[PATCH v2 0/9] Introduce SMT level and add PowerPC support

Michael Ellerman mpe at ellerman.id.au
Thu Jun 29 21:10:25 AEST 2023


Sachin Sant <sachinp at linux.ibm.com> writes:
>> On 28-Jun-2023, at 3:35 PM, Laurent Dufour <ldufour at linux.ibm.com> wrote:
>> 
>> I'm taking over the series Michael sent previously [1] which is smartly
>> reviewing the initial series I sent [2].  This series is addressing the
>> comments sent by Thomas and me on the Michael's one.
>> 
>> Here is a short introduction to the issue this series is addressing:
>> 
>> When a new CPU is added, the kernel is activating all its threads.
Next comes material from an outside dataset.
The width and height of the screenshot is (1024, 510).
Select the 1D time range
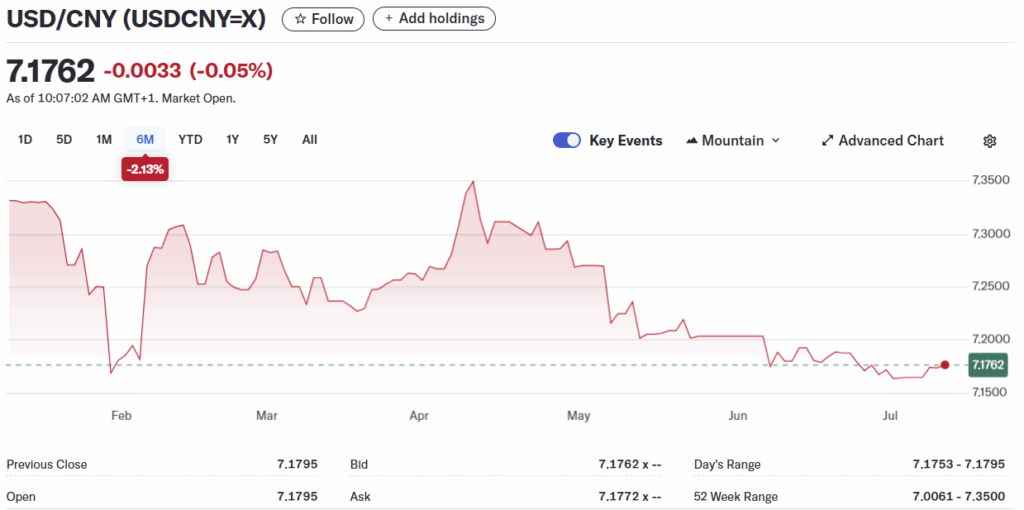25,139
This
>> leads to weird, but functional, result when adding CPU on a SMT 4 system
>> for instance.
>> 
>> Here the newly added CPU 1 has 8 threads while the other one has 4 threads
>> active (system has been booted with the 'smt-enabled=4' kernel option):
>> 
>> ltcden3-lp12:~ # ppc64_cpu --info
>> Core   0:    0*    1*    2*    3*    4     5     6     7
>> Core   1:    8*    9*   10*   11*   12*   13*   14*   15*
>> 
>> This mixed SMT level may confused end users and/or some applications.
>> 
>
> Thanks for the patches Laurent.
>
> Is the SMT level retained even when dynamically changing SMT values?
> I am observing difference in behaviour with and without smt-enabled
> kernel command line option.
>
> When smt-enabled= option is specified SMT level is retained across 
> cpu core remove and add.
>
> Without this option but changing SMT level during runtime using
> ppc64_cpu —smt=<level>, the SMT level is not retained after
> cpu core add.

That's because ppc64_cpu is not using the sysfs SMT control file, it's
just onlining/offlining threads manually.

If you run:
 $ ppc64_cpu --smt=4 

And then also do:

 $ echo 4 > /sys/devices/system/cpu/smt/control

It should work as expected?

ppc64_cpu will need to be updated to do that automatically.